## The task
The lines to be extracted begin at the line containing "Open the Tokyo city link" and end at the last line of the data below; copy them exactly and leave out the pictures.

------ Data for this task

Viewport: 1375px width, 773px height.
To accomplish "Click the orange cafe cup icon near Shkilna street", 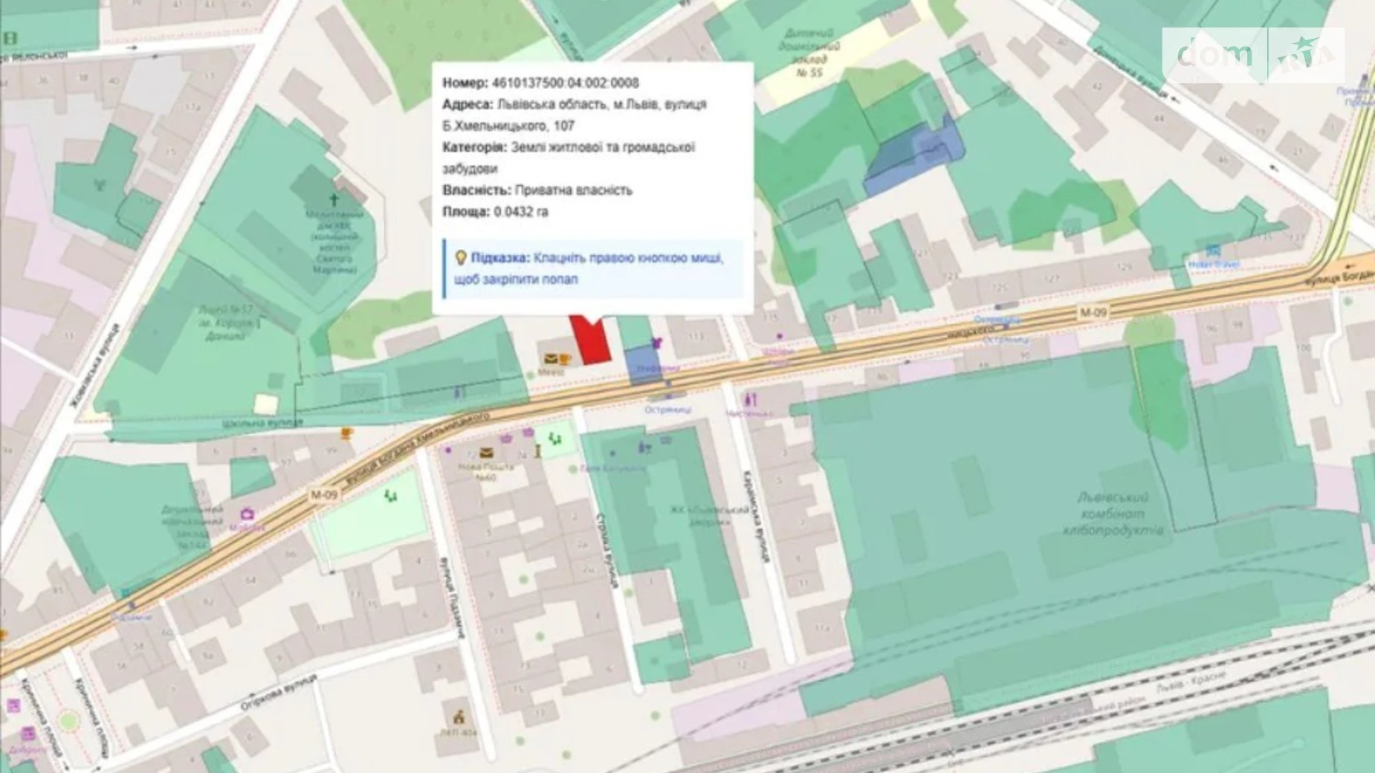I will (346, 433).
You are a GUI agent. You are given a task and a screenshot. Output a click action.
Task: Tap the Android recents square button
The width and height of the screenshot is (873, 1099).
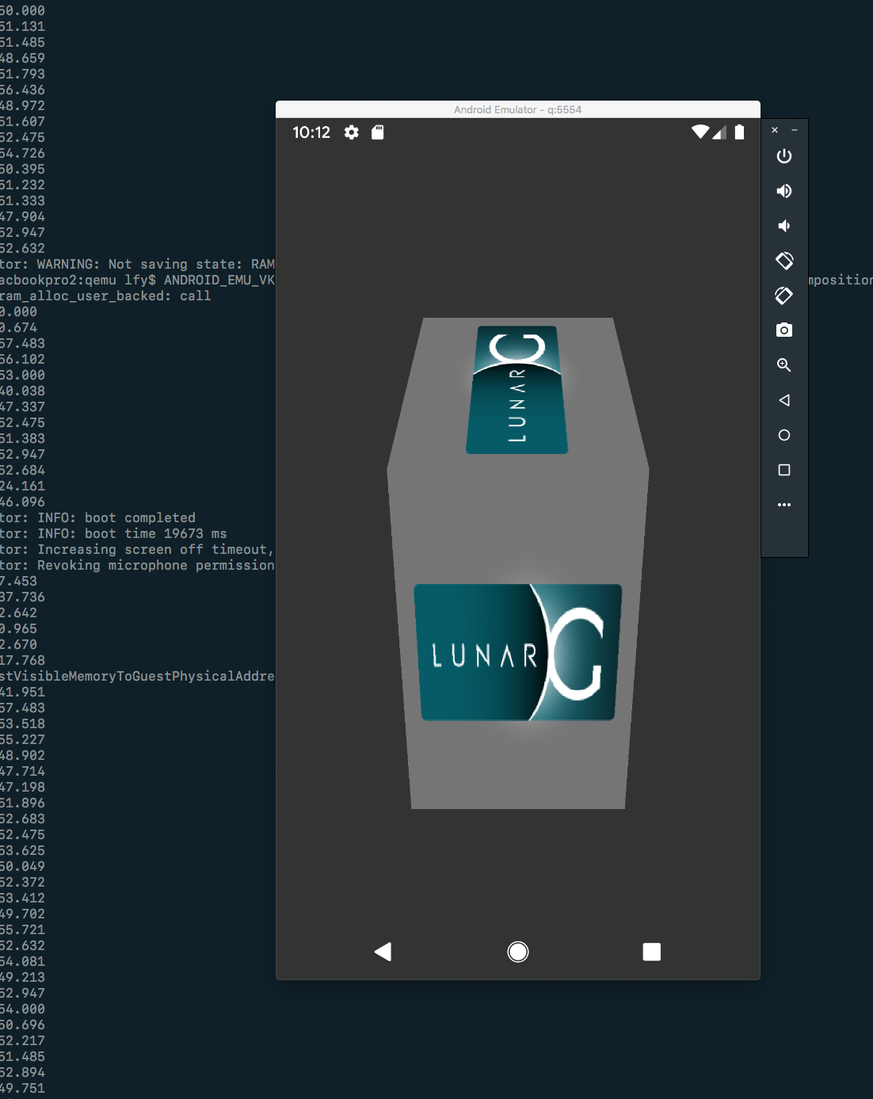pos(652,952)
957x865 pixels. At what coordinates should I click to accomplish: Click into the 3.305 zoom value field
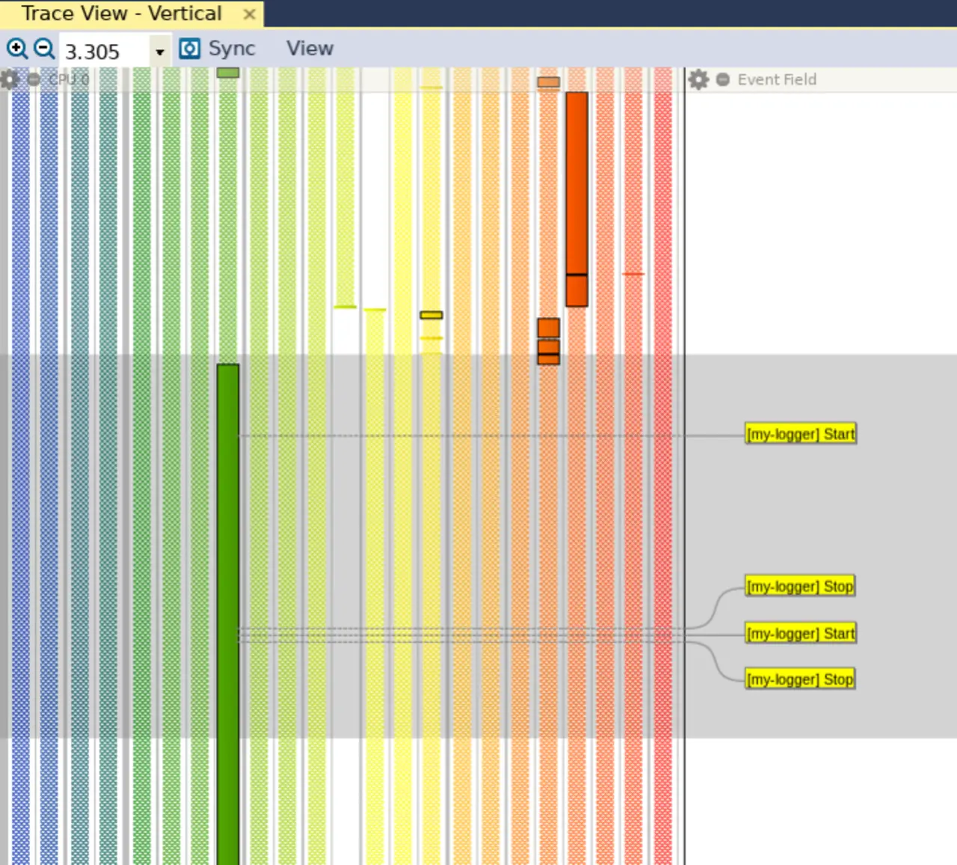(105, 52)
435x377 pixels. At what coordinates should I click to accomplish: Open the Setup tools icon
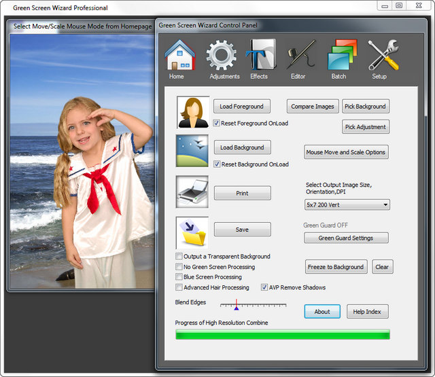tap(380, 56)
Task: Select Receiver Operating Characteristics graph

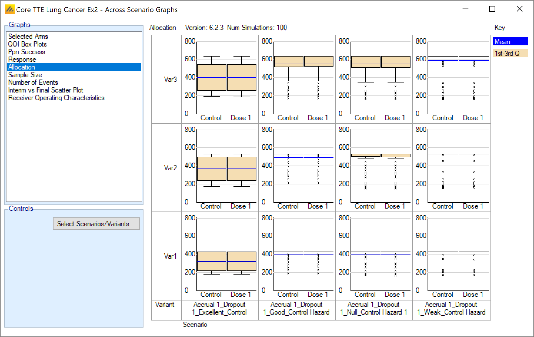Action: point(56,98)
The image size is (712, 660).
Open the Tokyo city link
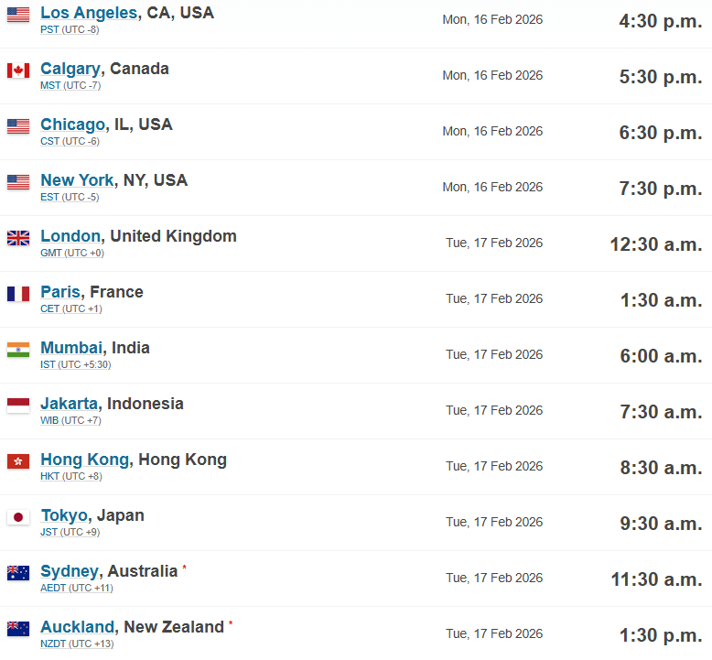coord(64,515)
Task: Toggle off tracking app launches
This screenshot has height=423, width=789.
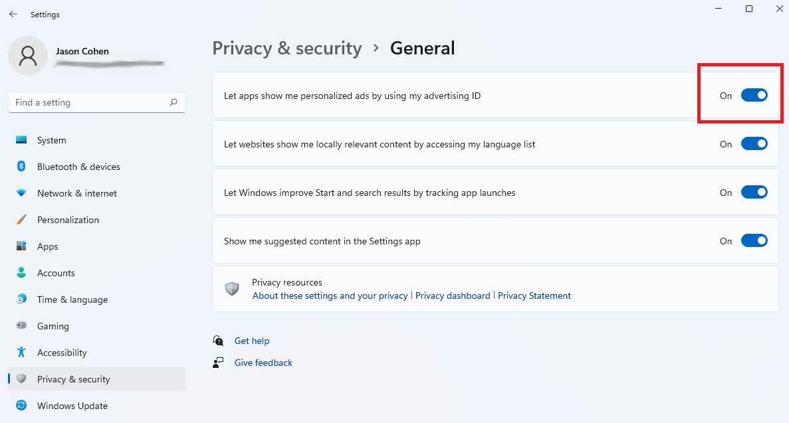Action: click(x=754, y=193)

------------

## Result of the exercise
Open the Tokyo city link
coord(64,515)
Task: Toggle off tracking app launches
This screenshot has height=423, width=789.
Action: click(x=754, y=193)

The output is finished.